→ **ASSIGNMENT**
Locate the line that contains "Task: Click the 本图由平台注册用户上传 caption". Retype it and every line after it to the end of the records, exactly, but not the pictures.

───── INFORMATION GIVEN ─────

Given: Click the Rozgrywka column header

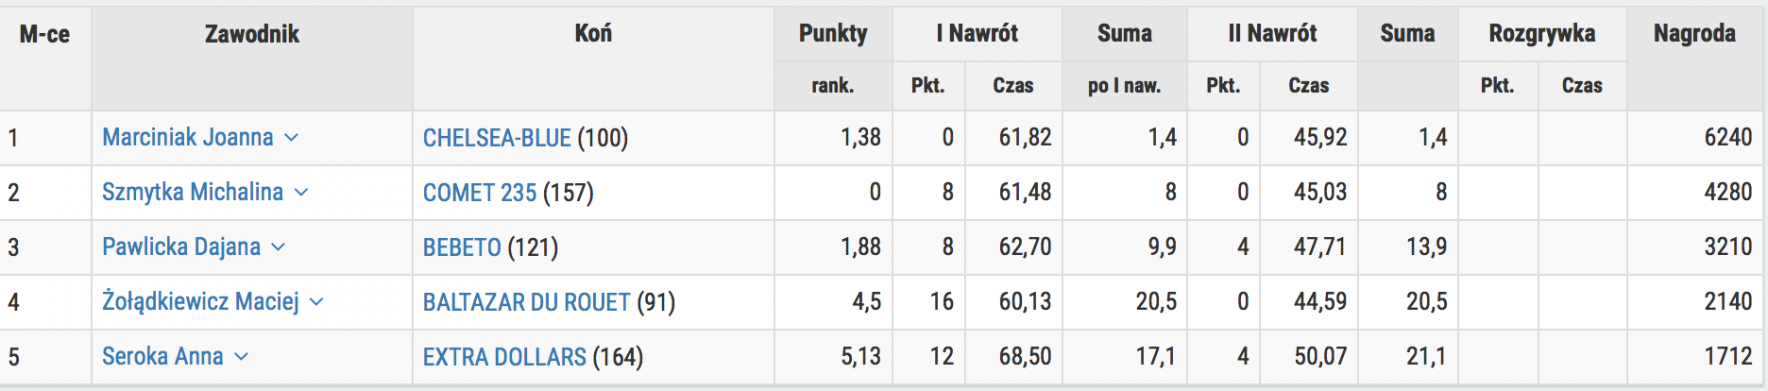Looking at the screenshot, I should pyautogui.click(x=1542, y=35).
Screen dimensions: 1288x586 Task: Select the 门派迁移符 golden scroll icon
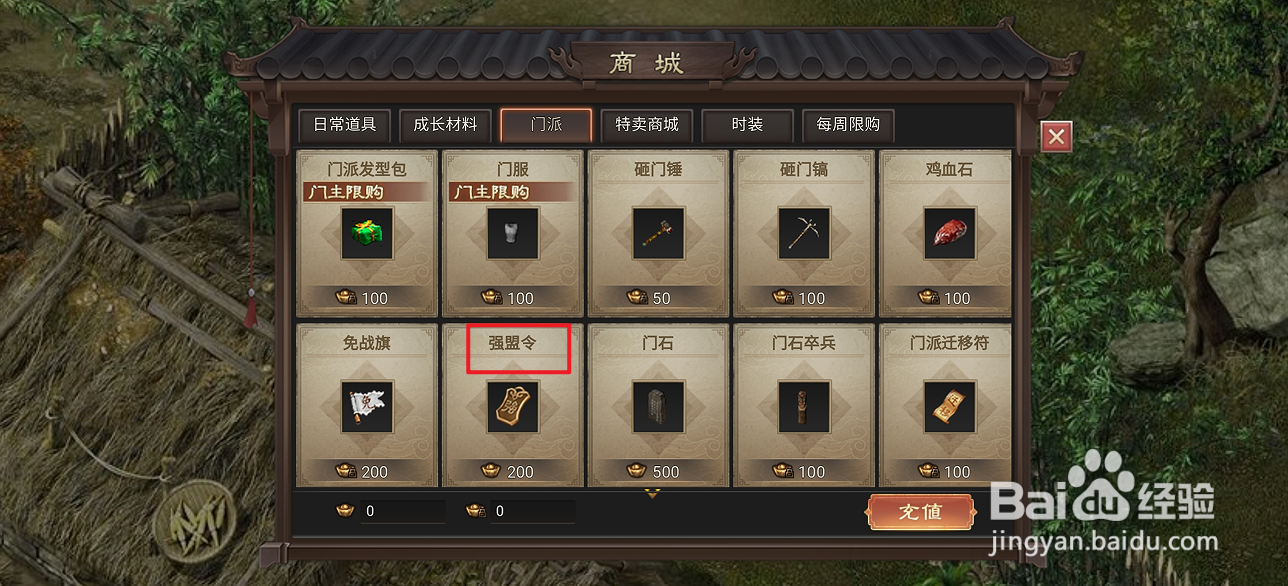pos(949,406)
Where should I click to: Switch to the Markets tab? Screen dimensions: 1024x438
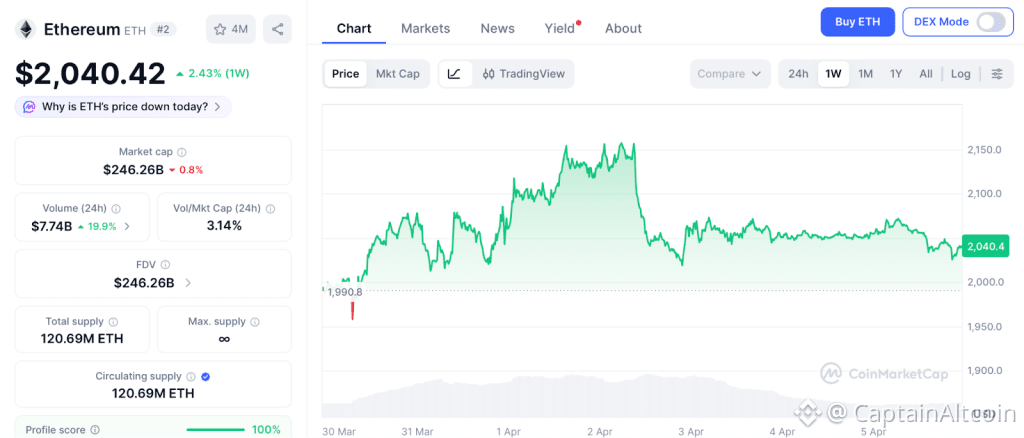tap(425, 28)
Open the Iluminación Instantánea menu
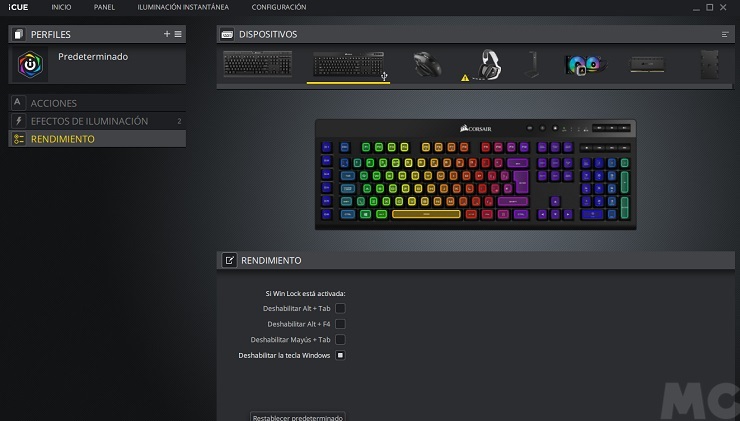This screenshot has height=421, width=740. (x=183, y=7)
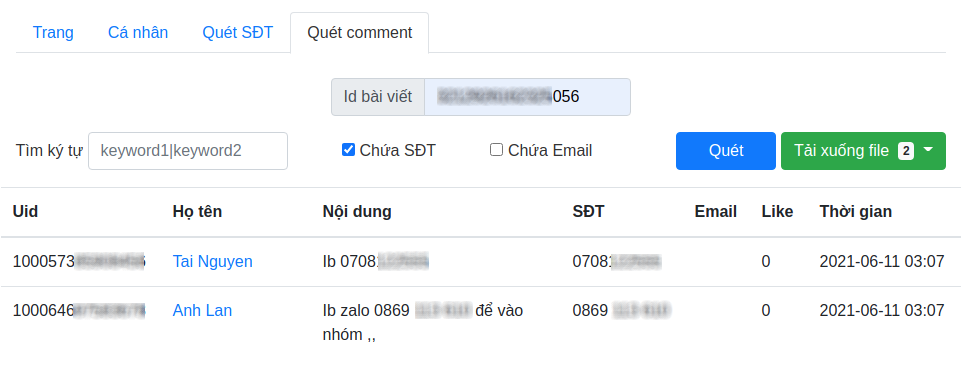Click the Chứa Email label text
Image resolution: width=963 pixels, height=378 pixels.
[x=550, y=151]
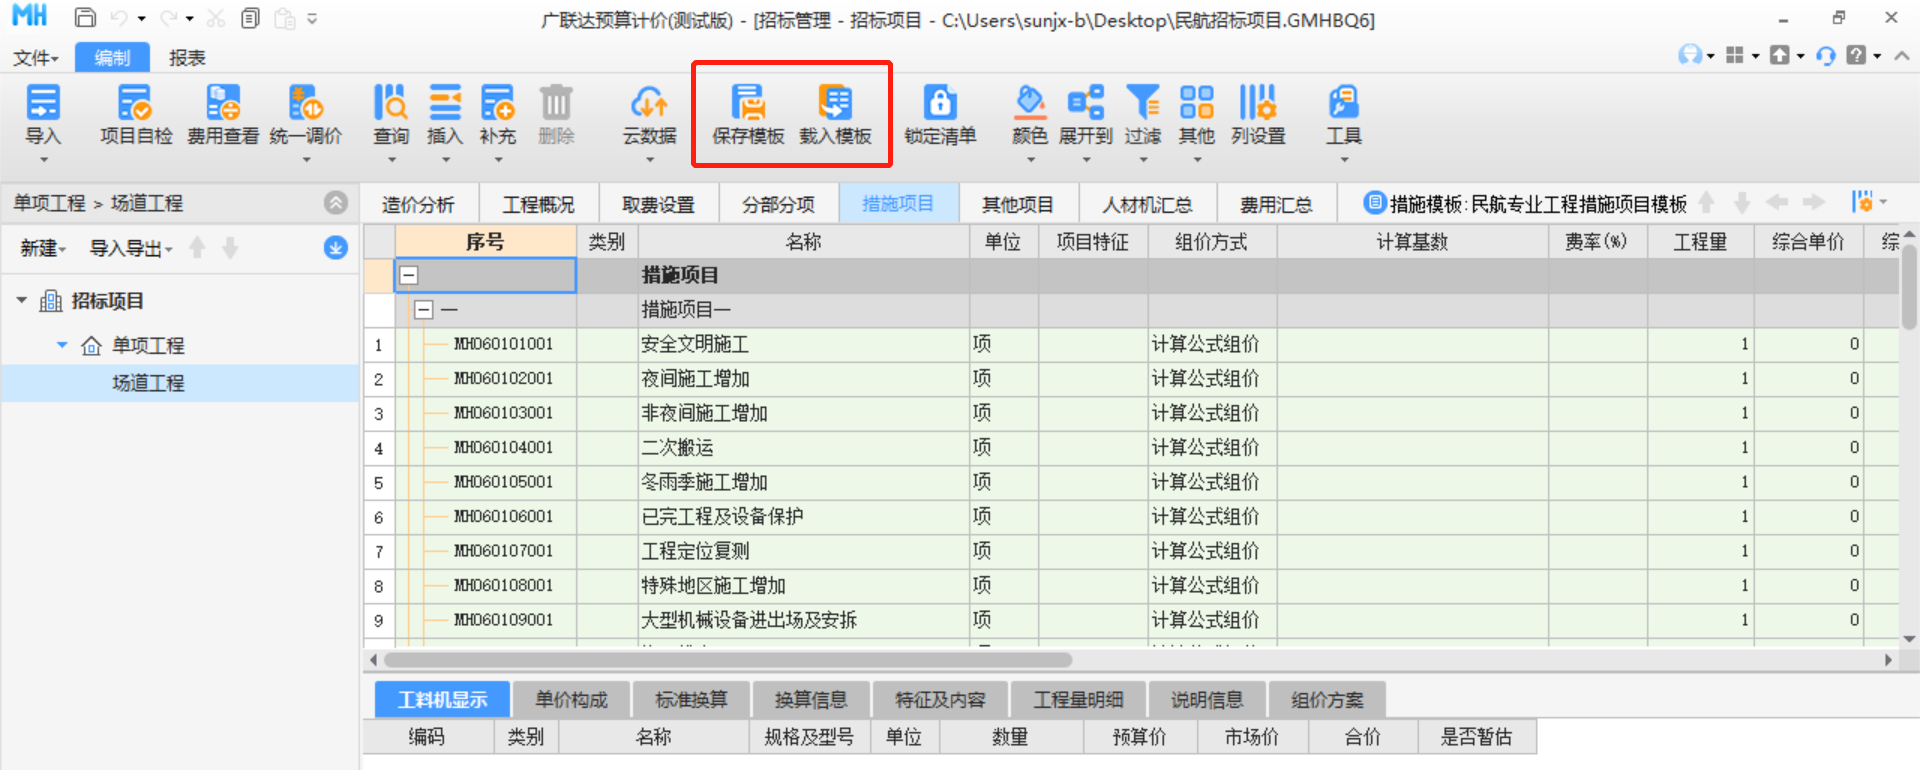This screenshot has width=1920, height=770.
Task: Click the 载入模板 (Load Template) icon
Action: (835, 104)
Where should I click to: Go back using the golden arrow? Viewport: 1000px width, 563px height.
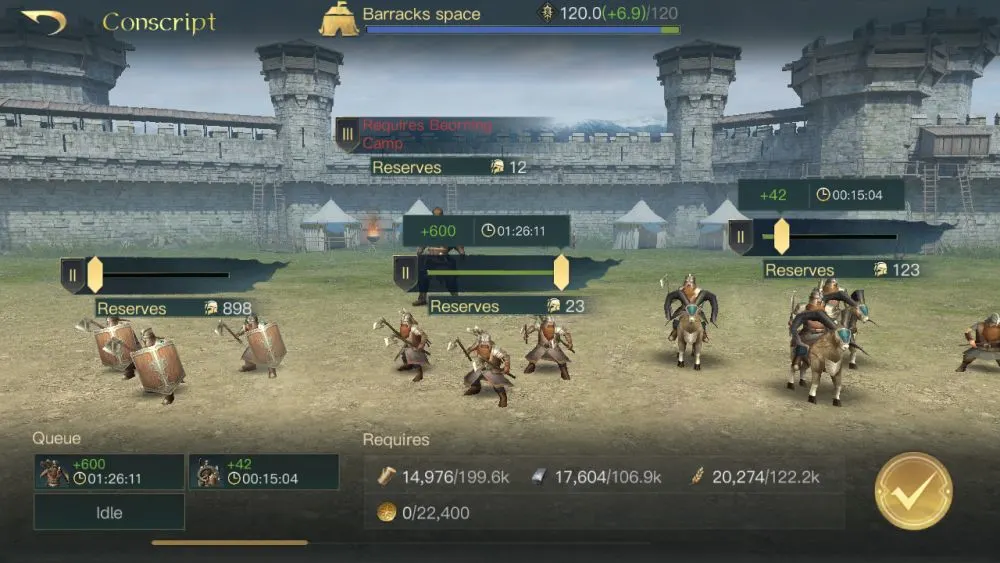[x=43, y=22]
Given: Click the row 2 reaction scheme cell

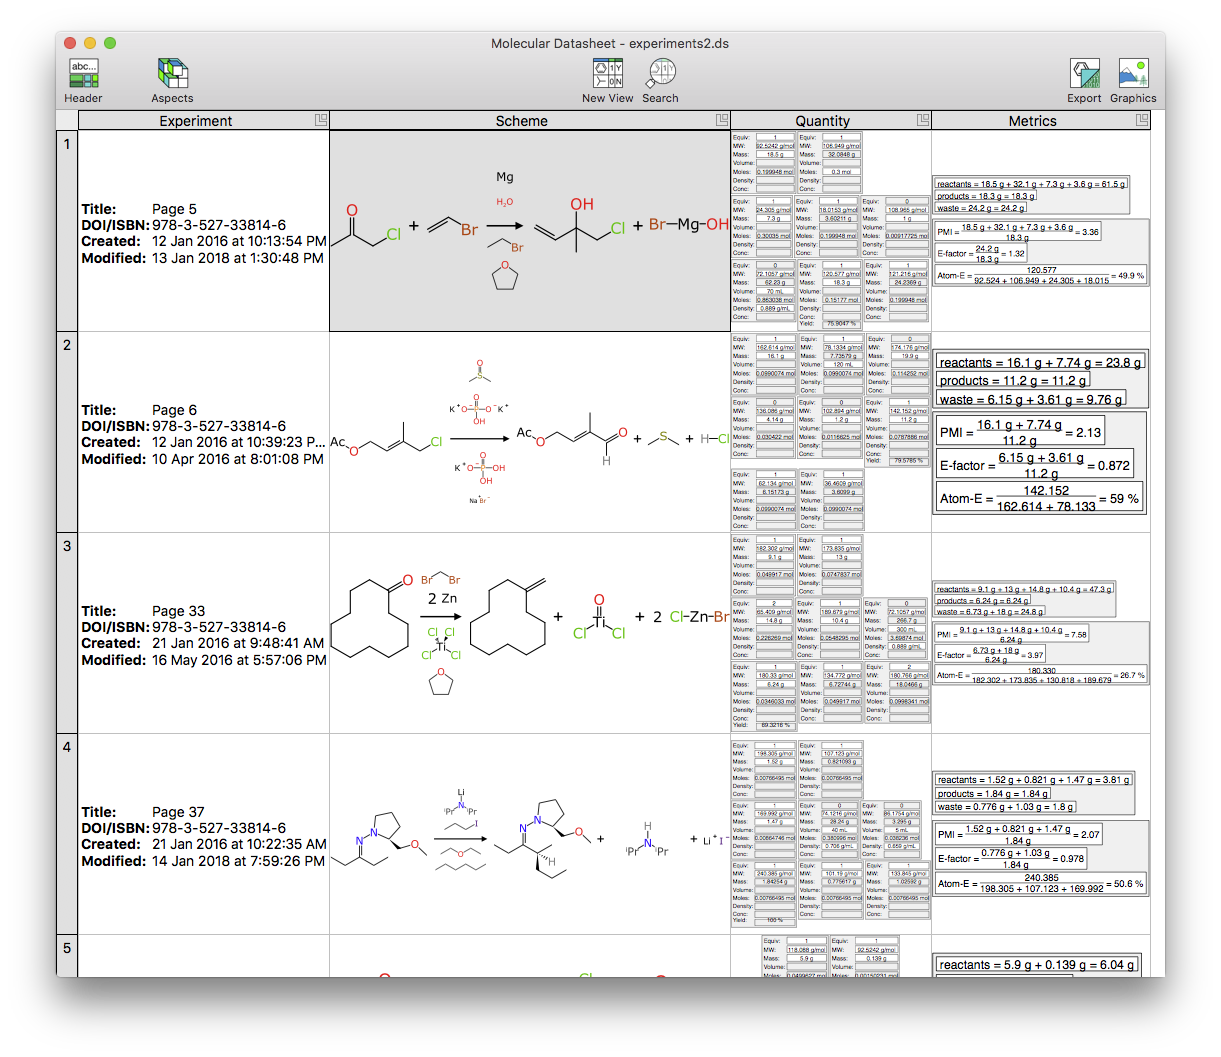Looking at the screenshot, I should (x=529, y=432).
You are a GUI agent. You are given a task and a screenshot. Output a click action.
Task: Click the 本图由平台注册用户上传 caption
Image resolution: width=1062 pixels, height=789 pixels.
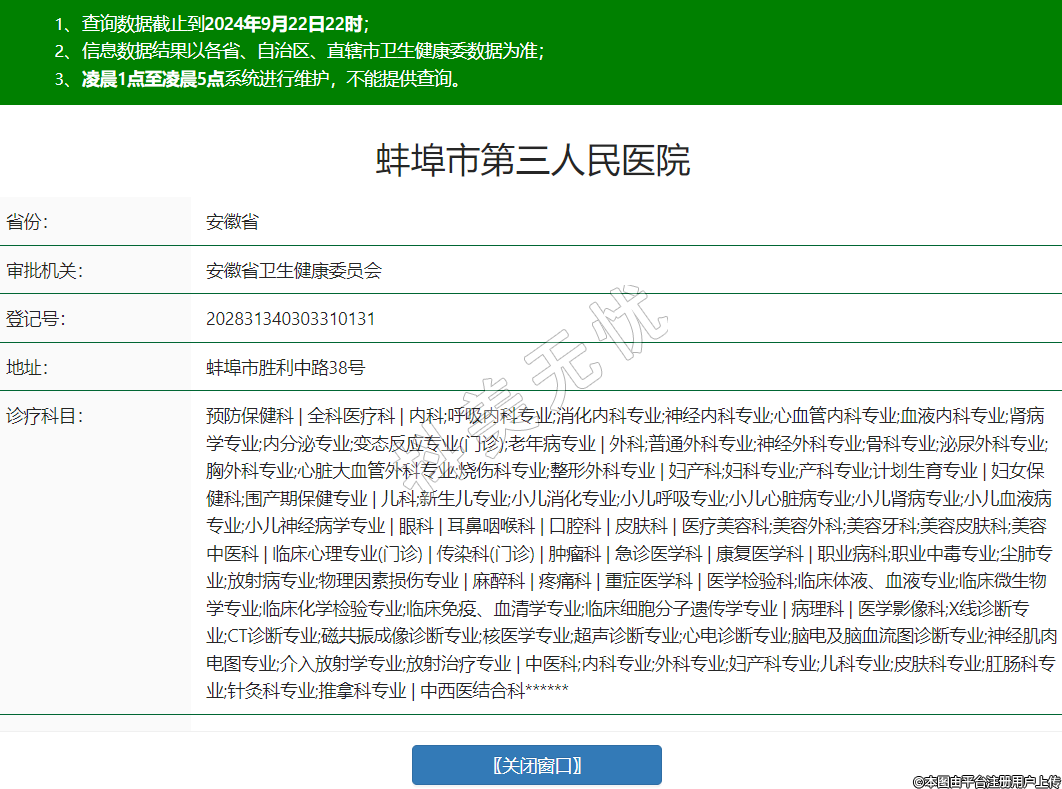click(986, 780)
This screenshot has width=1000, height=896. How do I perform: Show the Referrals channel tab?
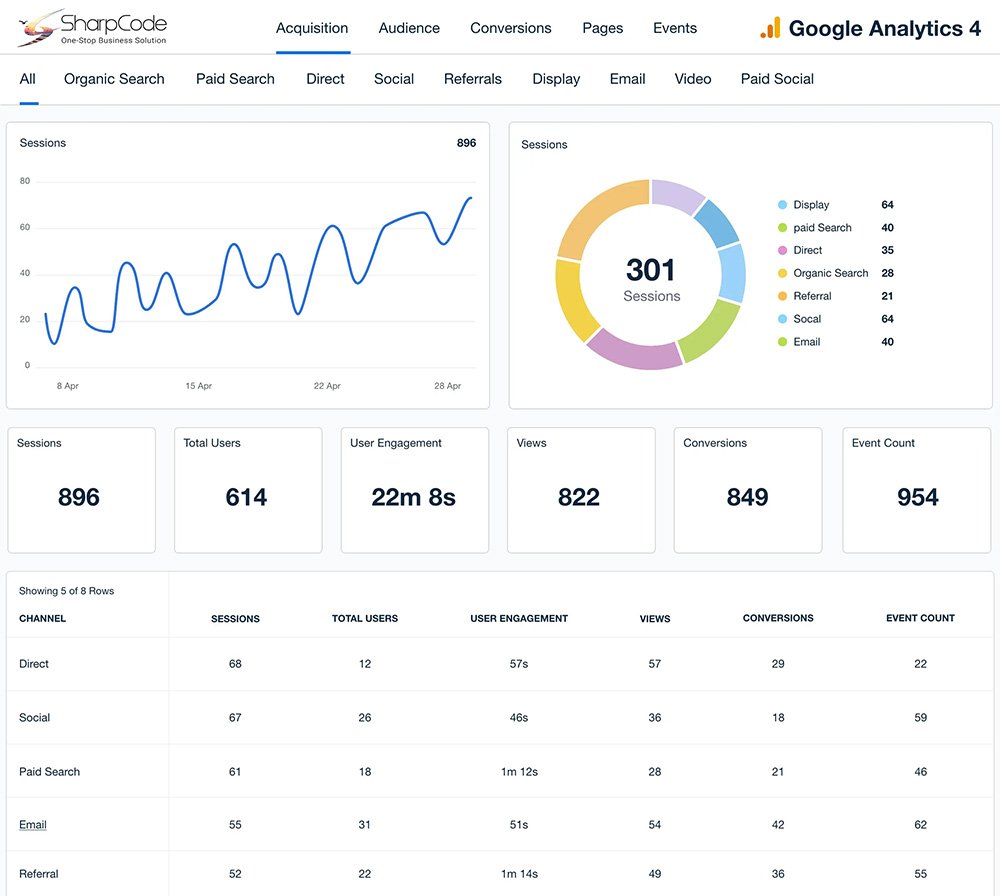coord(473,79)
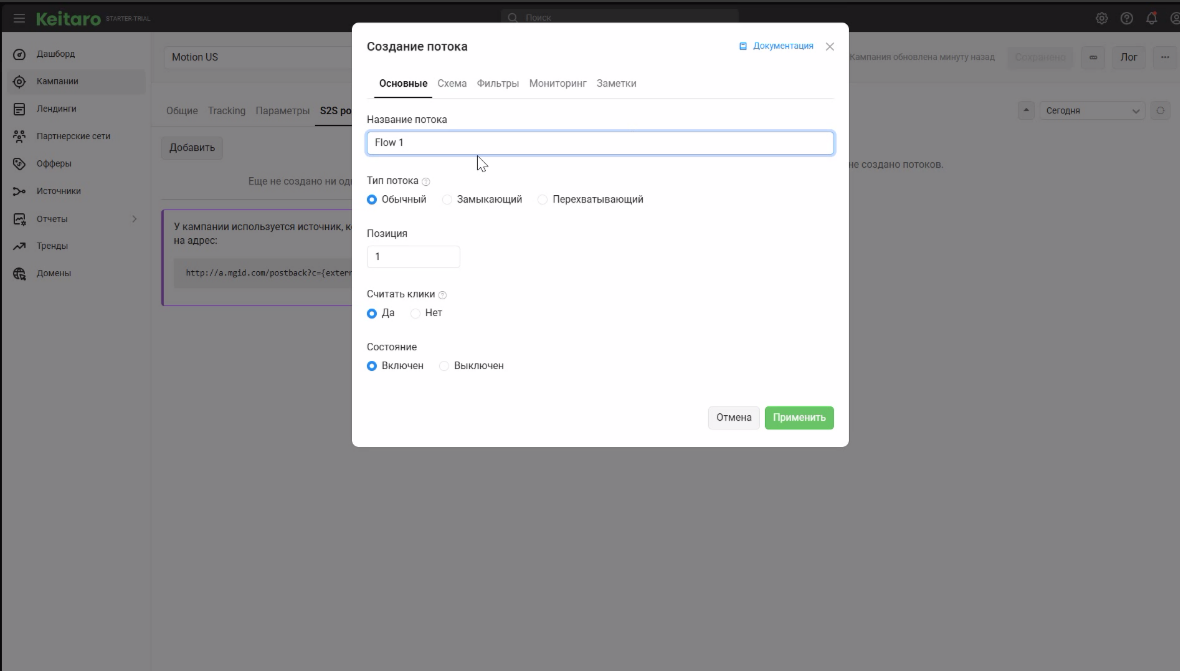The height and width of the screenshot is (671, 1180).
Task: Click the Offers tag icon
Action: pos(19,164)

─────

→ **EXERCISE RESULT**
Task: Click the 本图由平台注册用户上传 caption
Image resolution: width=1062 pixels, height=789 pixels.
click(986, 780)
This screenshot has width=1000, height=896. How do I perform: Show the Referrals channel tab?
coord(473,79)
The height and width of the screenshot is (671, 1180).
Task: Click the Offers tag icon
Action: pos(19,164)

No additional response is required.